Si è conclusa sabato 7 maggio la due-giorni “Quale arte sacra oggi?”, promossa dalla Scuola di alta formazione di arte e teologia (Safat) della Pontificia Facoltà dell’Italia meridionale (Pftim) sezione San Luigi, in collaborazione con la Fondazione culturale San Fedele di Milano e con il patrocinio della Fondazione Posillipo. Circa cinquanta gli iscritti online e cento quelli in presenza. Questi ultimi sono stati coinvolti attivamente nei lavori attraverso cinque gruppi di confronto.

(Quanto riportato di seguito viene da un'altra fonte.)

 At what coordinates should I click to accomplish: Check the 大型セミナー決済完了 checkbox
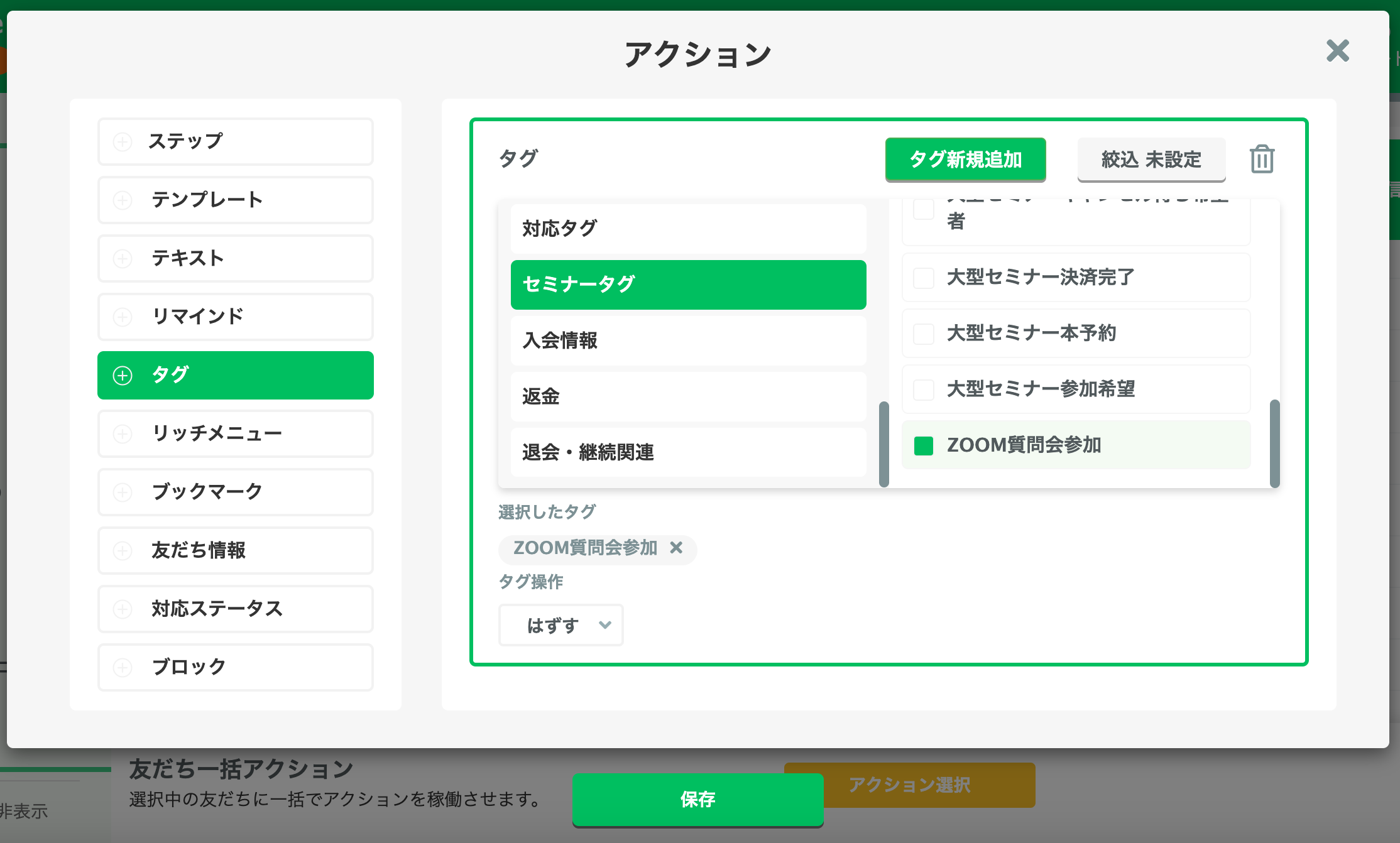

Il direttore della Safat, padre Jean Paul Hernandez, ha evidenziato: “L’arte sacra cristiana nasce per il kerygma di Pasqua, anzi come parte integrante del kerygma di Pasqua. L’assenza diventa la promessa per eccellenza di una in-immaginabile presenza. E questa promessa è la relazione che permette di guardare ogni vuoto della terra come ‘segno’ del Vivente. L’arte diventa ‘arte sacra cristiana’ quando permette questa trasfigurazione”.

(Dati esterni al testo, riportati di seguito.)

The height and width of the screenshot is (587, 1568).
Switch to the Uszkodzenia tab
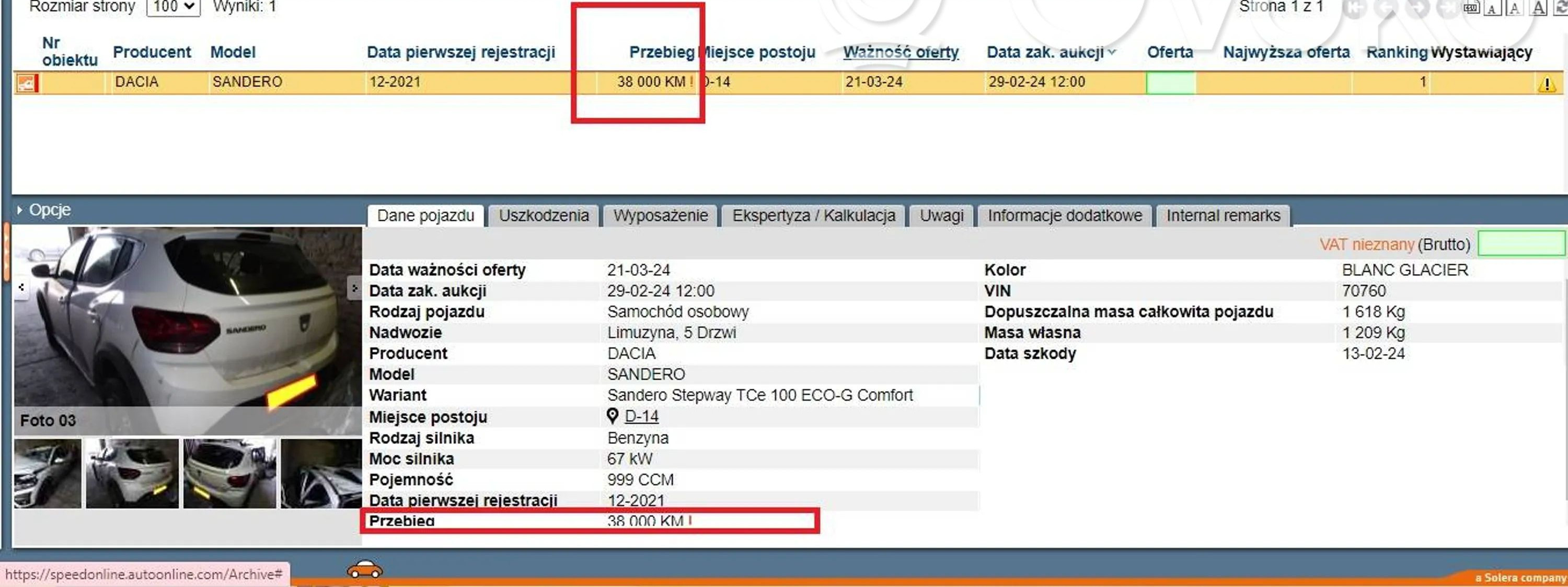point(544,215)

Giorgio Agnisola, uno dei due direttori scientifici del convegno, ha evidenziato “la necessità di cambiare approccio rispetto alla questione del rapporto fra arte e fede, fra arte e liturgia, ma in generale rispetto al rapportarsi della Chiesa con il mondo dell’arte. Questo è il tempo di domandarci ‘cosa l’arte possa dire alla fede’ e non ‘cosa la Chiesa possa dire all’arte’. Un cambiamento di prospettiva che, nel rapporto tra arte e liturgia, non può non partire dal presupposto che il contributo dell’arte al contesto liturgico si lega al suo essere strumento di rivelazione dell’oltre. Nonostante i significativi discorsi dei recenti pontefici, da Paolo VI a Papa Francesco, la carenza di un autentico dialogo tra gli artisti e la Chiesa è tuttora viva”. Così come ha mostrato attraverso numerosi esempi padre Andrea Dall’Asta, altro direttore scientifico del convegno, “anche negli spazi più importanti dal punto di vista storico religioso, gli interventi nelle nostre chiese antiche e contemporanee sembrano dettati da improvvisazione e dilettantismo, annunciati da grandi concorsi dagli esiti tanto incerti quanto mediocri e… prevedibili. Inoltre, non c’è alcun tipo di analisi critica sull’infinita quantità di immagini che vengono prodotte, per cui nessun dibattito può essere previsto. Di fatto, l’arte ecclesiale non ha alcun contatto significativo con l’arte ‘ufficiale’. Perché le immagini sacre contemporanee che affollano le nostre chiese appaiono così artificiali, dilettantesche e amatoriali, frutto di una ripresa necrofila del passato? È semplicemente cattivo gusto o piuttosto occorre ammettere la sfiducia della Chiesa di oggi che il Vangelo possa fecondare e animare la cultura del nostro tempo?”.
“Questo convegno – ha concluso Agnisola – non ha avuto l’obiettivo di fornire soluzioni ma di far emergere nuove domande e aprire nuovi orizzonti per la ricerca e il dialogo futuri”.